8.3Le Comité note que l’auteure n’a pas accès à la procédure de divorce en Australie parce que son mariage homosexuel à l’étranger n’y est pas reconnu au titre des articles 5 (par. 1) et 88EA de la loi australienne sur le mariage, alors que les couples ayant contracté certaines catégories de mariages hétérosexuels à l’étranger qui ne seraient pas non plus reconnus en Australie ont accès à la procédure de divorce. L’auteure se réfère aux mariages polygames et aux mariages dont les conjoints ont entre 16 et 18 ans ; ces mariages ne sont pas reconnus comme tels aux fins de la loi sur le mariage mais peuvent donner lieu à une procédure de divorce en Australie au titre de la loi sur le droit de la famille alors que les mariages homosexuels ne sont pas reconnus et ne peuvent donner lieu à cette procédure. Le Comité considère que cette situation constitue un traitement différencié.

8.4Le Comité renvoie à sa jurisprudence dont il ressort que l’article 26 du Pacte confère non seulement à toutes les personnes l’égalité devant la loi et la protection égale de la loi, mais interdit aussi toute discrimination découlant de la loi et garantit à toutes les personnes une protection égale et effective contre toute discrimination fondée sur des motifs tels que la race, la couleur, le sexe, la langue, la religion, l’opinion politique ou autre, l’origine nationale ou sociale, la fortune, la naissance ou toute autre situation. Le Comité renvoie également à sa jurisprudence dont il ressort que l’interdiction de la discrimination consacrée par l’article 26 couvre la discrimination fondée sur l’orientation sexuelle et qu’une différence de traitement ne constitue pas systématiquement une discrimination, pour autant qu’elle repose sur des motifs raisonnables et objectifs, dans la poursuite d’un but légitime au regard du Pacte. La question pour le Comité est donc de savoir s’il a été démontré que la différence de traitement qu’a connue l’auteure en matière d’accès à la procédure de divorce en Australie après son mariage homosexuel à l’étranger, par rapport aux personnes qui ont contracté un mariage hétérosexuel à l’étranger, satisfait aux critères du caractère raisonnable et objectif et de la légitimité du but visé.

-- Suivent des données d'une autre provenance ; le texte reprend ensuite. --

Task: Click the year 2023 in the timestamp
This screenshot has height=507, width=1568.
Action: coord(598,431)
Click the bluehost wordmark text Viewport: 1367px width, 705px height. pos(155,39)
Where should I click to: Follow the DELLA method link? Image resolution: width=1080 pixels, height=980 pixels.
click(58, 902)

8.5Le Comité note que l’État partie soutient que le cadre législatif australien relatif au divorce vise à faire en sorte que les personnes dont le mariage à l’étranger est reconnu comme valide en Australie aient la possibilité de divorcer en Australie et que cet objectif est légitime, que l’impossibilité de divorcer en cas de mariage à l’étranger non reconnu en Australie est énoncée dans le droit interne et donc objective, et que les exceptions à cette règle sont fondées sur des critères objectifs et raisonnables. D’après l’État partie, il est raisonnable que l’Australie reflète ses pratiques et ses lois relatives aux conditions du mariage dans sa législation relative à la reconnaissance des mariages étrangers et au divorce. L’État partie indique que le but de l’exception prévue pour les mariages étrangers polygames est de permettre aux parties d’avoir accès à l’assistance, aux solutions et à l’aide fournies par les tribunaux des affaires familiales, notamment (mais pas uniquement) en ce qui concerne les questions relatives aux enfants, aux biens, à l’entretien ou au divorce. Pour ce qui est des mariages étrangers entre personnes âgées de 16 à 18 ans, lorsque les deux conjoints ont 16 ans révolus, le mariage peut être considéré comme valide au regard de la loi australienne.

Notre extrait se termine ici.